L’Enfant named the grid streets running east-west according to the alphabet. First come streets with letter names, like C St SW. Upon reaching the end of the alphabet, street names start over alphabetically with one syllable words. Then come a set of alphabet two syllable words, and lastly, three syllable street names. Some people claim to be able to understand even the three syllable streets. We lived there for 25 years, I never got it.
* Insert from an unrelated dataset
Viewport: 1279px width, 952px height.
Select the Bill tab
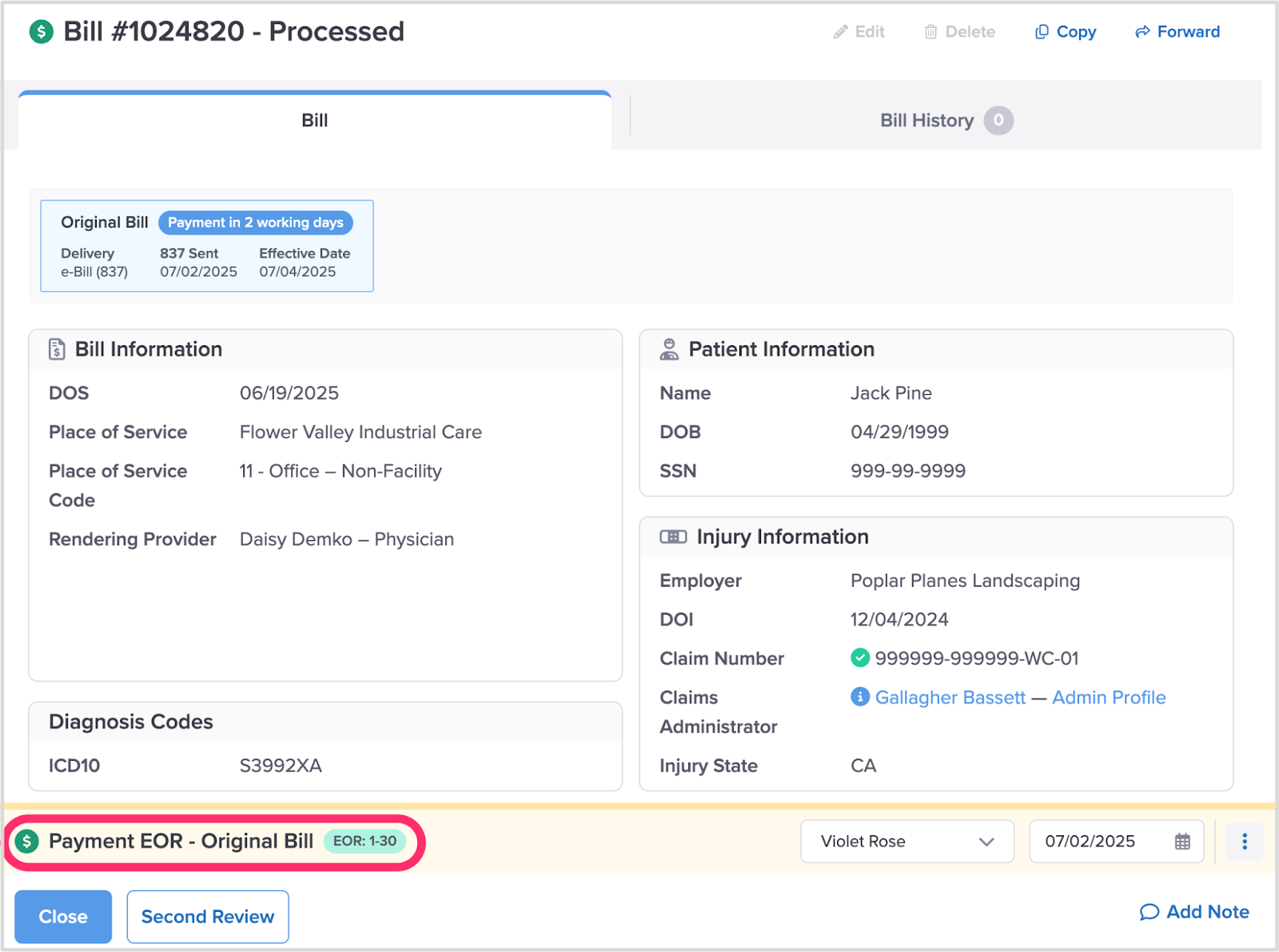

But wait! There’s more! Next L’Enfant laid out 13 avenues named after the 13 original colonies running at angles to the number/alphabet street grid. This is why Washington, D.C. has intersections where as many as six streets cross. The Avenues tend to radiate outward from the Capitol and the White House, but that is not information that will help you get around. It only helps explain the confusion. If you know what you are doing, the avenues serve as short cuts, but if you trying to follow one of the letter or number streets, odds are that sooner or later, an avenue will cut across your path and throw you off course.

The White House faces Pennsylvania Ave. A line extended straight out the front door of the White House is an extension of 16th St NW. Thus, the address of the White House is 1600 Pennsylvania Ave NW, a location north and west of the Capitol building on Pennsylvania Avenue where it intersects 16th St. NW. This ‘logic’ can be applied to all addresses within the city limits.

Finally, just to confuse matters, the first four streets running east-west from the Capitol were given other historical names, Madison and Jefferson for the two inside the Mall, and Constitution Ave. and Independence Ave. for the two streets defining the north and south boundaries of the Mall.